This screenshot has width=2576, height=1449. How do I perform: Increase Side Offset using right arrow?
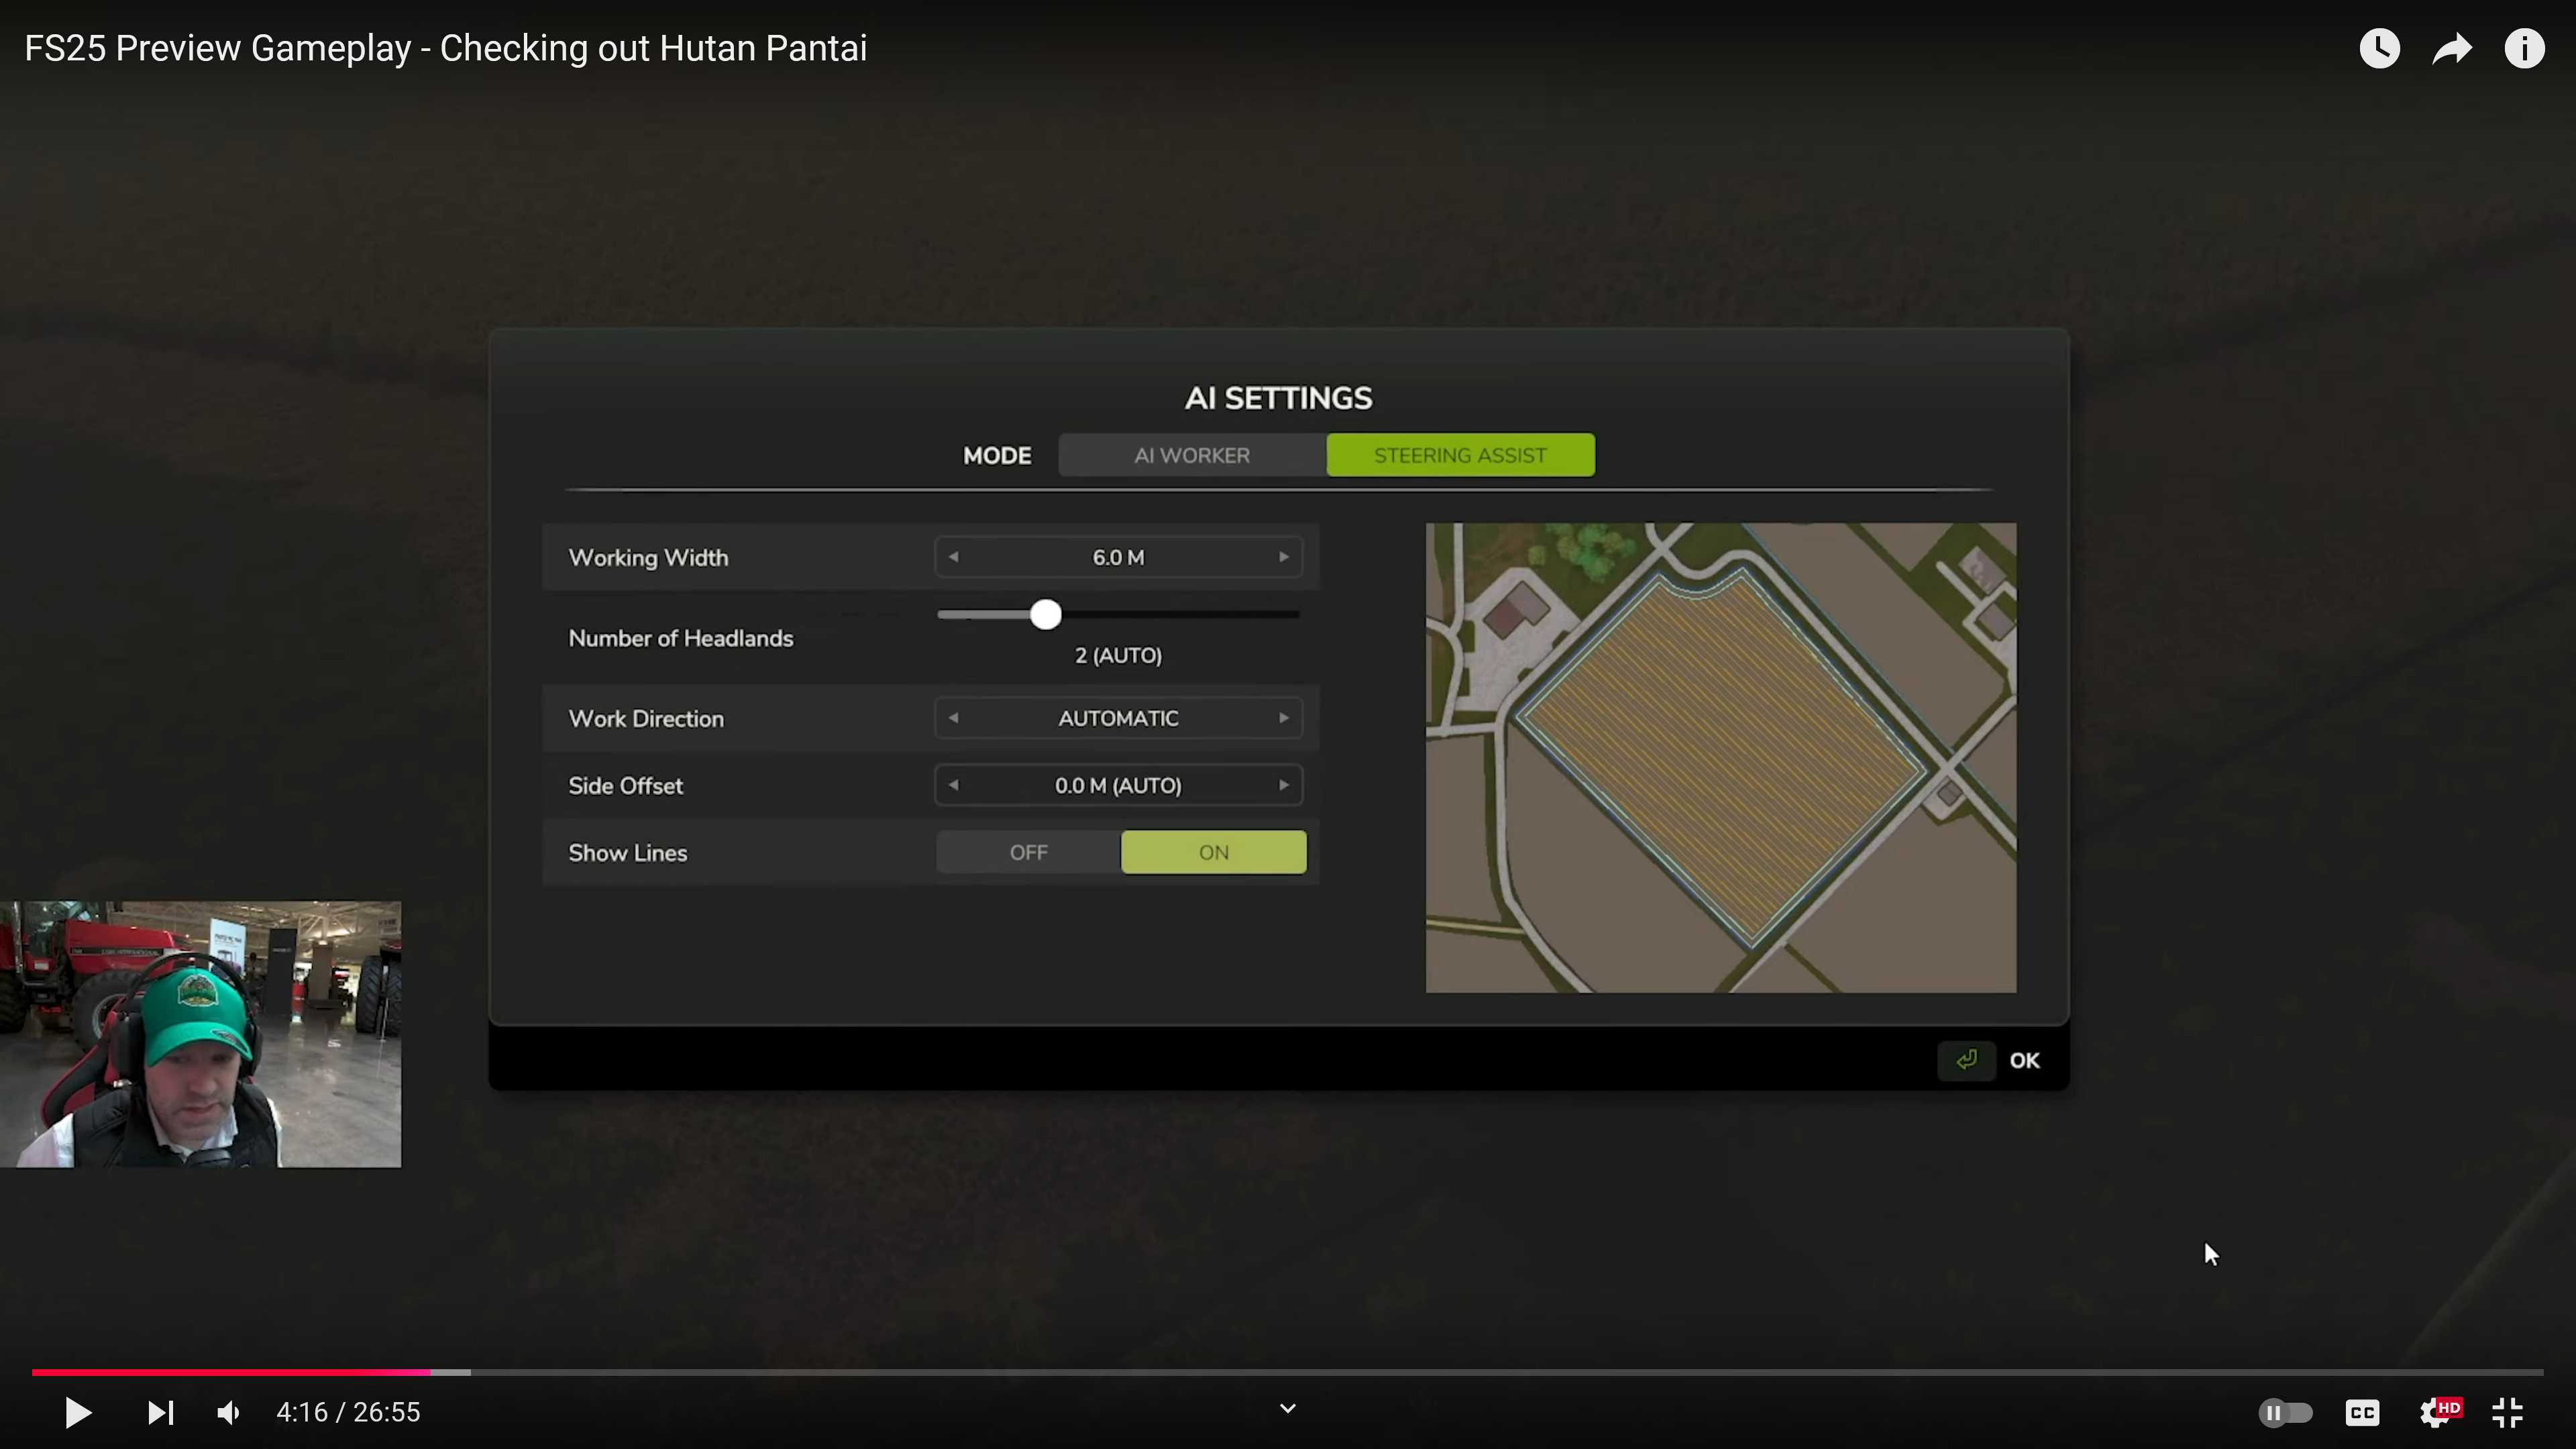1284,785
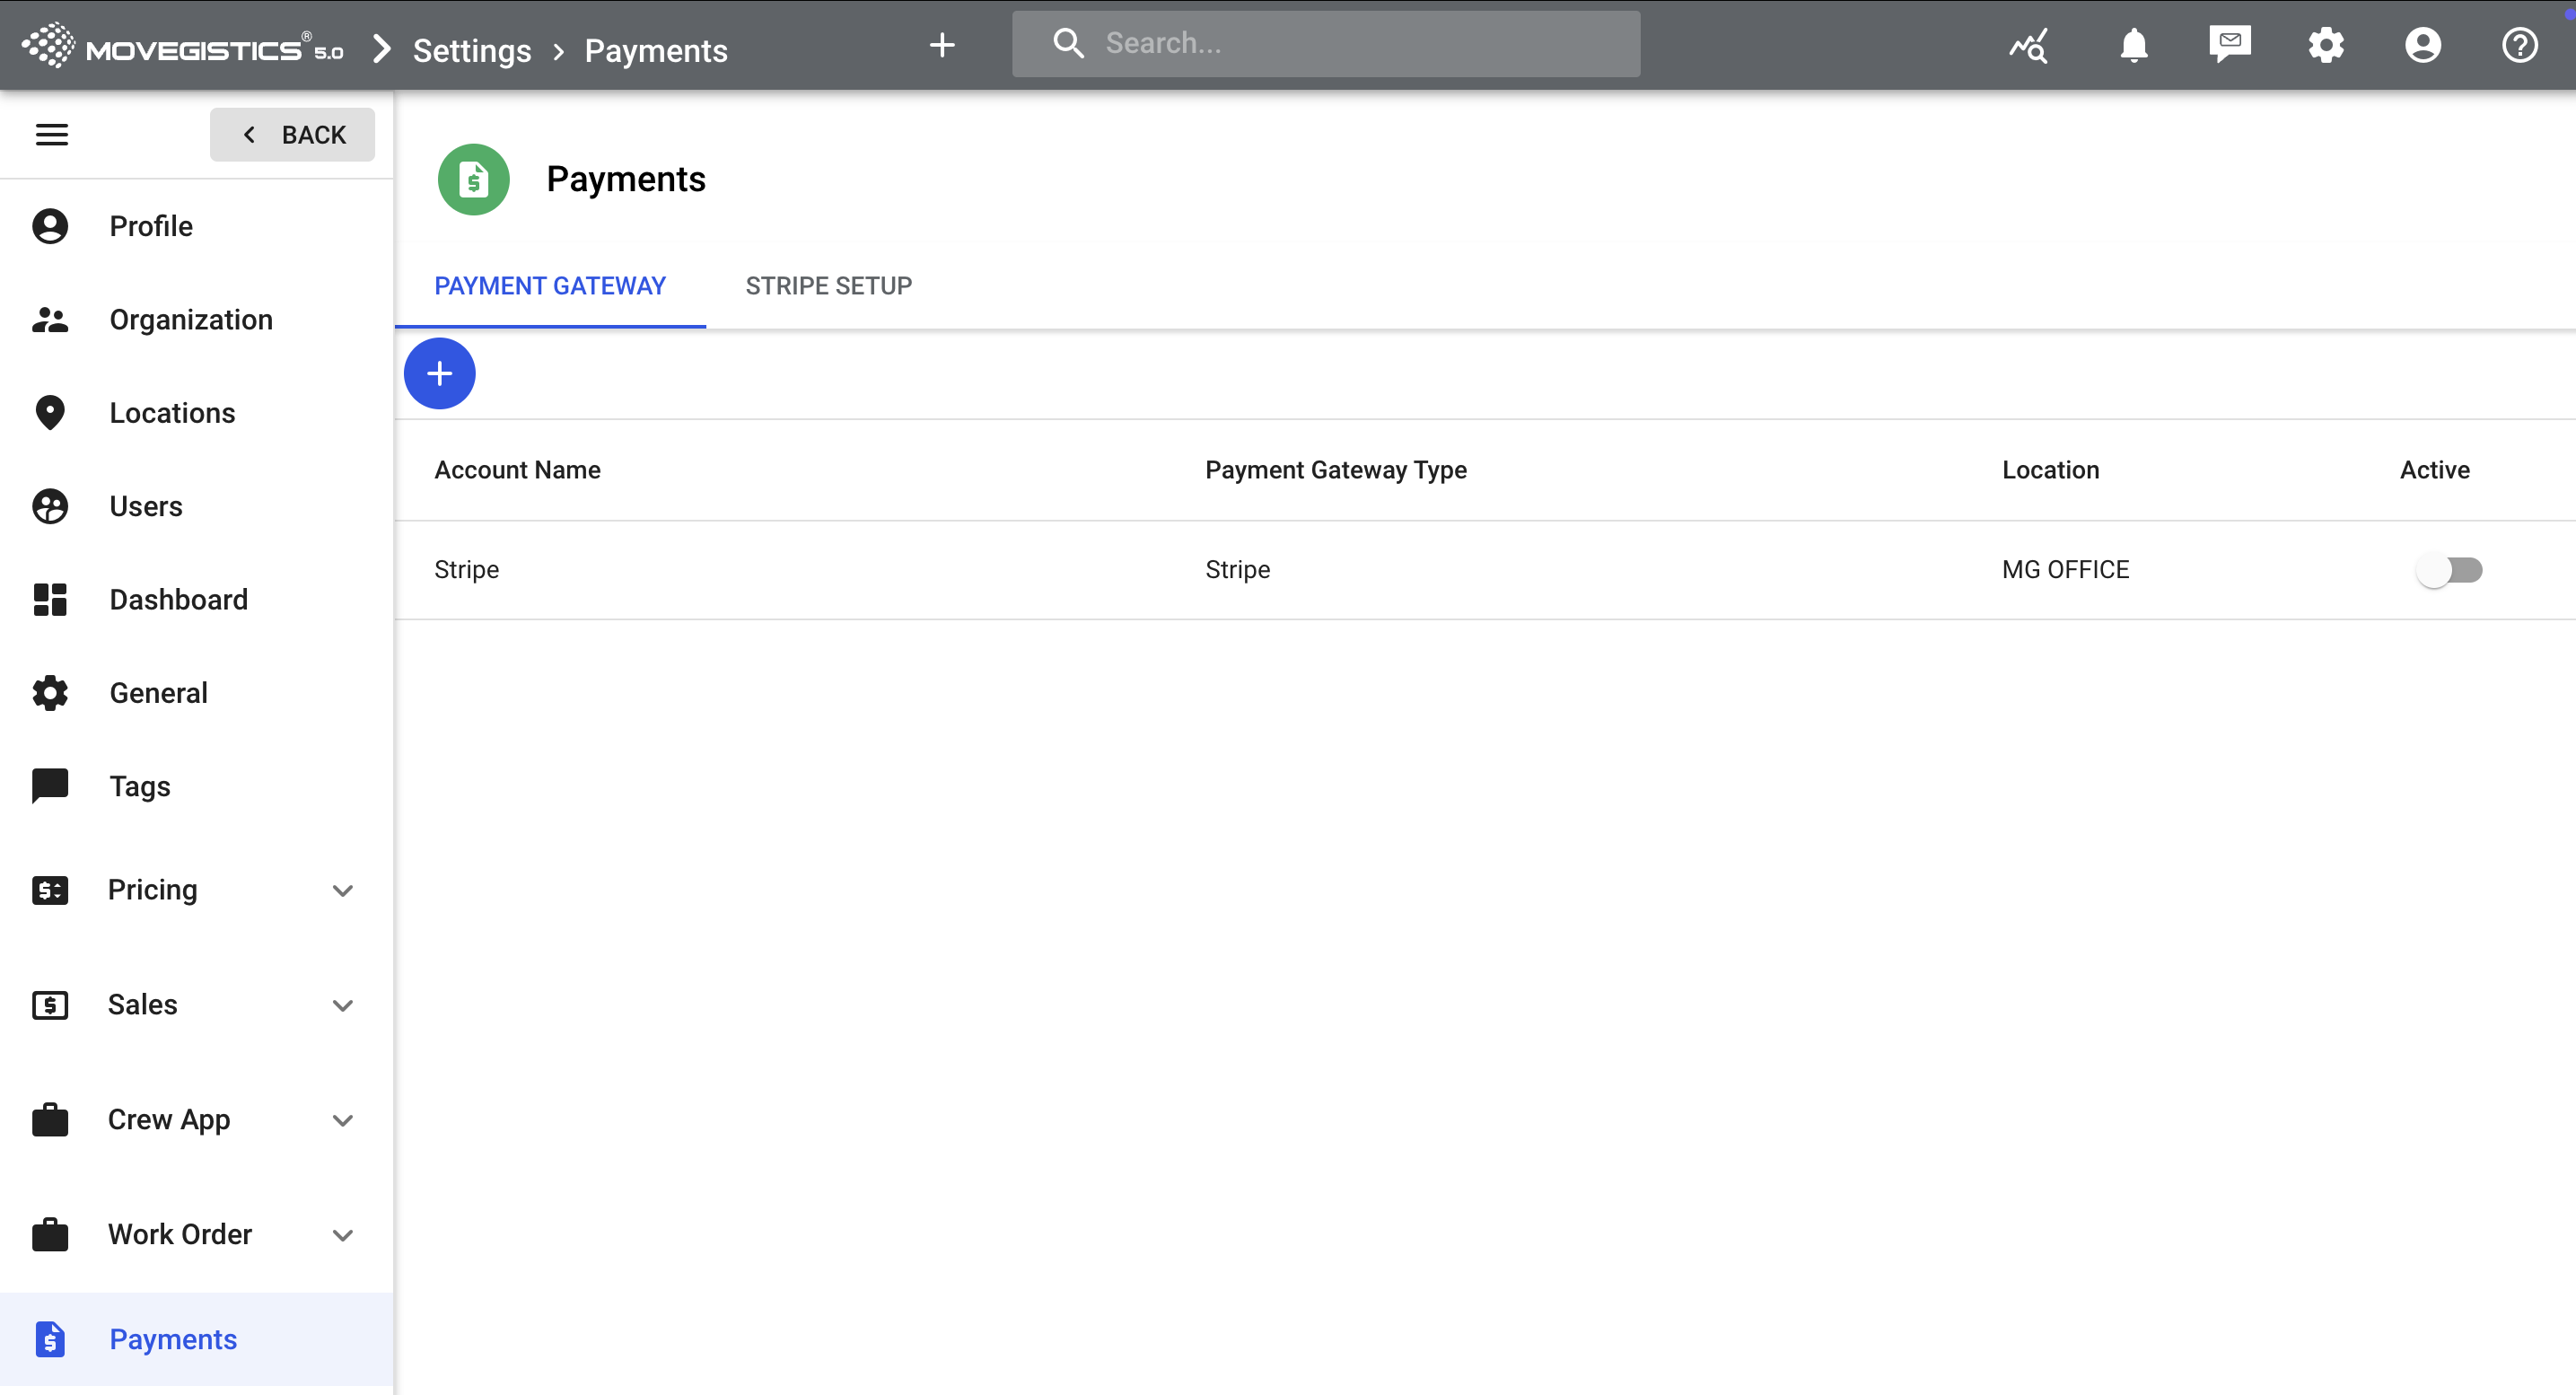Switch to the Stripe Setup tab
Viewport: 2576px width, 1395px height.
pyautogui.click(x=828, y=286)
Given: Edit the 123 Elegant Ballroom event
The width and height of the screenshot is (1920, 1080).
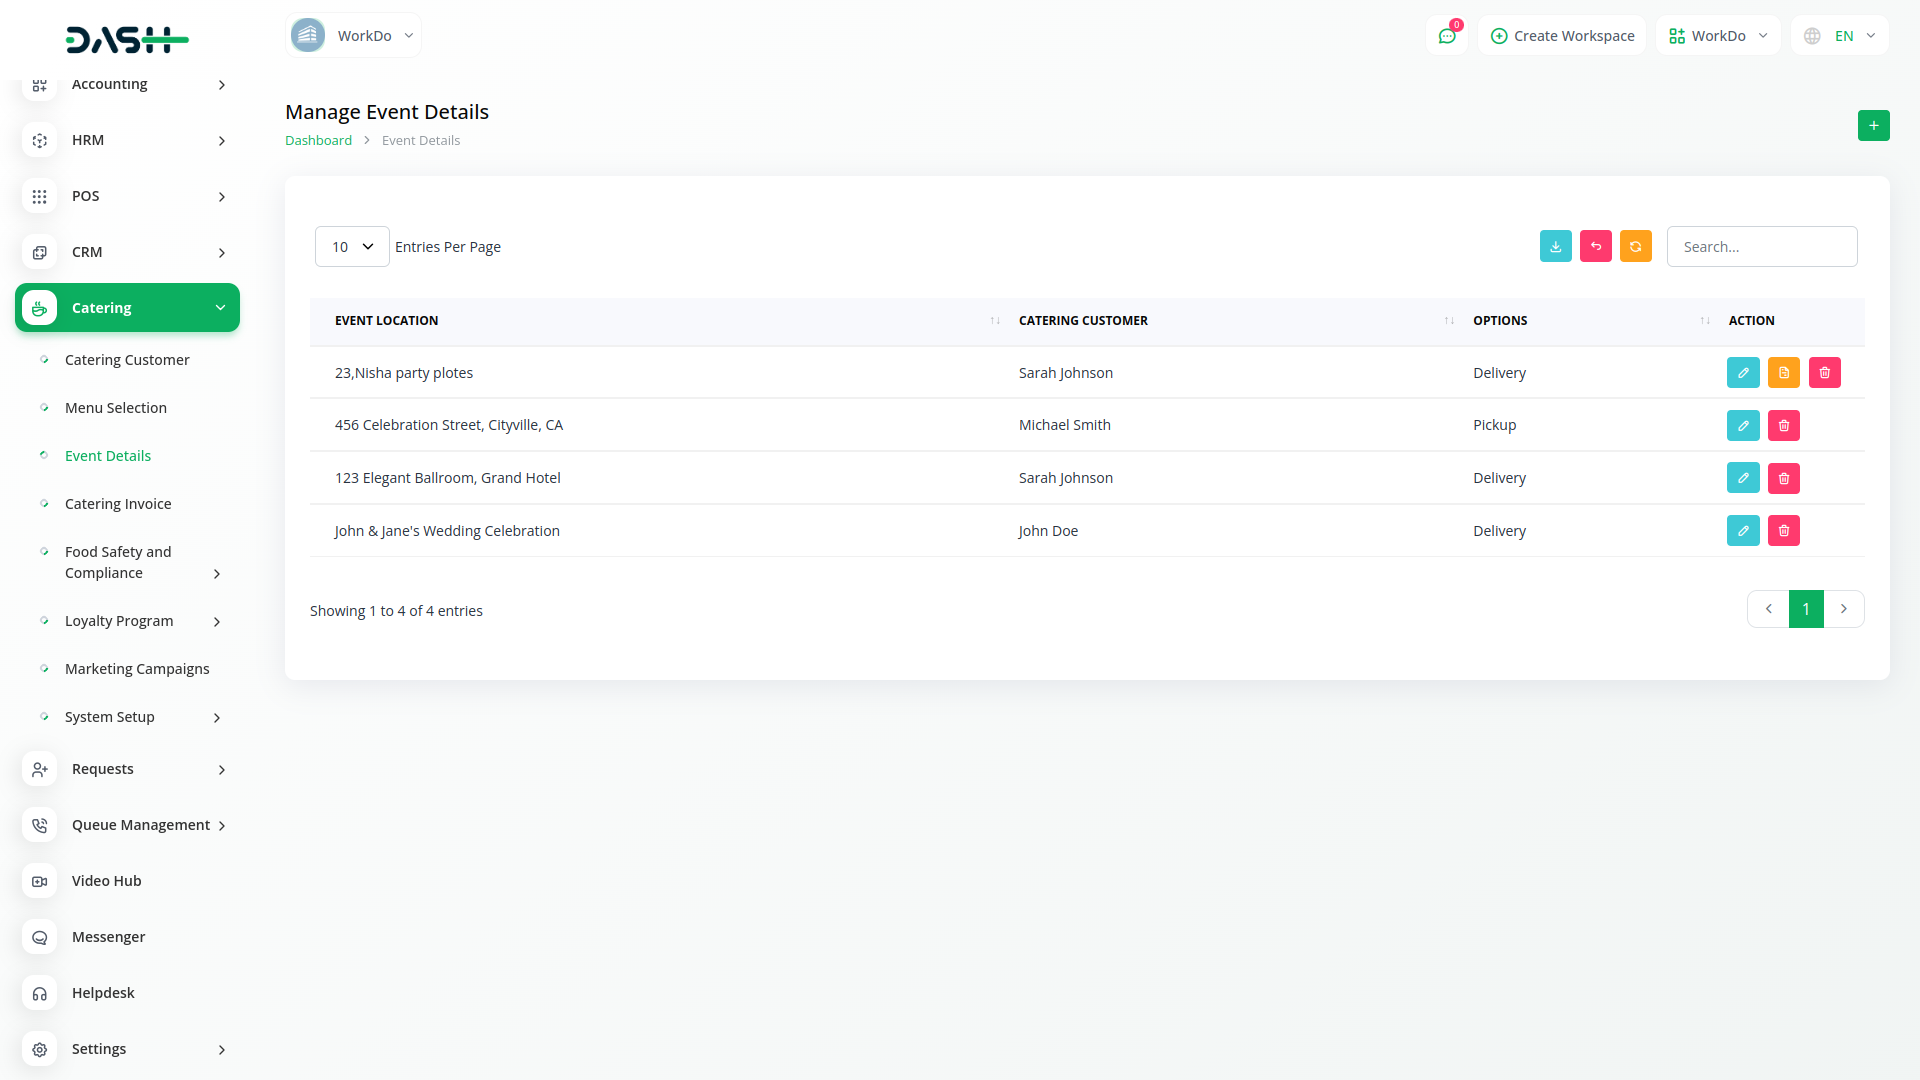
......
* Work instructions *
Could you retype every record above exactly, leaving the pictures out?

* Answer for this exercise *
This screenshot has width=2576, height=1449. How do I perform: Increase Side Offset using right arrow?
1284,785
Switch to the Stripe Setup tab
Viewport: 2576px width, 1395px height.
pyautogui.click(x=828, y=286)
Given: Edit the 123 Elegant Ballroom event
The width and height of the screenshot is (1920, 1080).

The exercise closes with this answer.